The attack, the third reported on Talumpa in as many years, may raise concerns among tourists about safety in a country just starting to recover from Typhoon Haiyan, which in November killed more than 6,000 people and left an $8.2 billion reconstruction bill. The government is also in the final stages of negotiating a peace accord with Muslim rebels in the south.
“President Benigno Aquino needs to step up security measures in metro Manila because violence, regardless of whether it’s politically motivated or not, is a drag on the country’s image,” said Richard Javad Heydarian, a political science lecturer at Ateneo de Manila University. “Everybody knows that we don’t have the best airport in the world. This egregious incident shows tourists that it’s also not a safe airport.”
Aquino ordered police to conduct a full investigation and pursue the attackers.
“The government will adopt necessary measures to ensure the citizens’ safety, especially during this holiday season,” Communications Secretary Sonny Coloma said in a text message.

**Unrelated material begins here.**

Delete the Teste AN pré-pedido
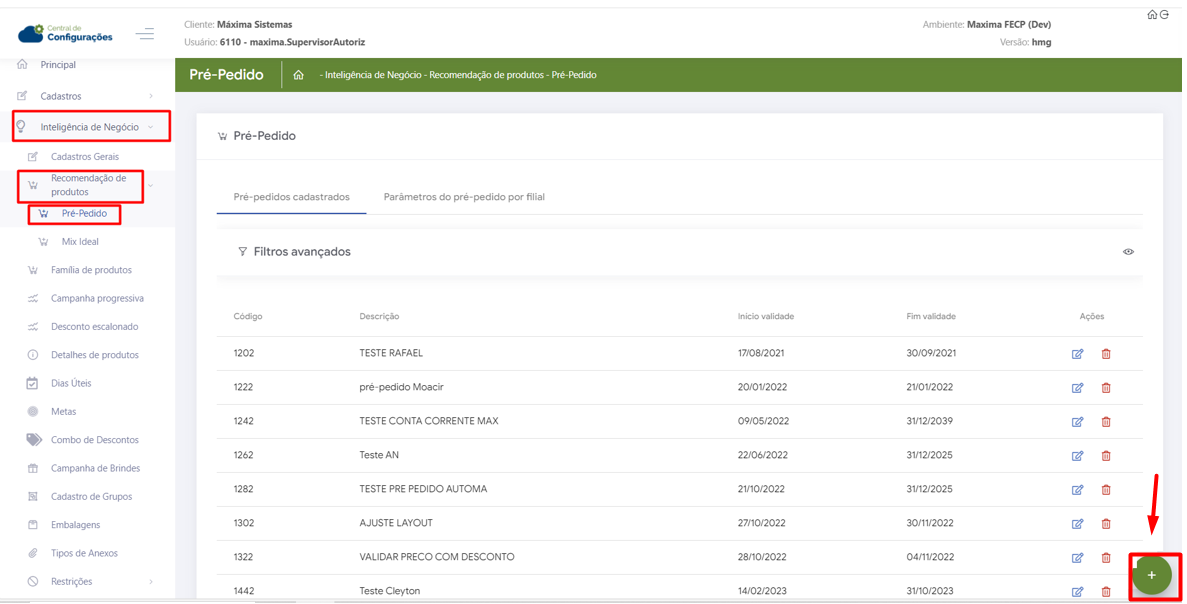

The mayor survived an ambush in November 2010, when he was attacked by two gunmen in Manila, according to the Philippine Star, which said police at the time cited politics, business rivalry and personal conflict as potential motives. Last year, he and his wife were set upon by armed men while traveling to Pagadian City, the provincial capital, according to a report from the military.
Talumpa was the town’s vice mayor when the earlier attacks happened and was elected mayor this year under the opposition Nationalist People’s Coalition. Labangan is a town of nearly 40,000 people, located about 270 kilometers (168 miles) from Zamboanga city, the commercial center of the Zamboanga peninsula.
Three weeks of fighting in Zamboanga city between government forces and a Muslim separatist group in September killed at least 203 people and delayed peace talks with a separate group of rebels. Earlier this month, the government said it expects to sign a final accord with Muslim rebels in January, bringing Aquino closer to his pledge of ending four decades of conflict on resource-rich Mindanao island.
The insurgency in Mindanao has killed as many as 200,000 people and stifled development in the area. Ending one of Southeast Asia’s most entrenched conflicts could help bring investors to Mindanao and unlock mineral deposits worth an estimated $312 billion.
Mindanao accounted for 14.4 percent of Philippine output in 2012, according to government data. It’s also home to much of the country’s Muslim population, which accounts for about 5 percent of the Philippines’ more than 100 million people, according to estimates by the U.S. Central Intelligence Agency.
Ninoy Aquino International Airport had 32.1 million passengers in 2012, 8 percent more than the year earlier, according to its website.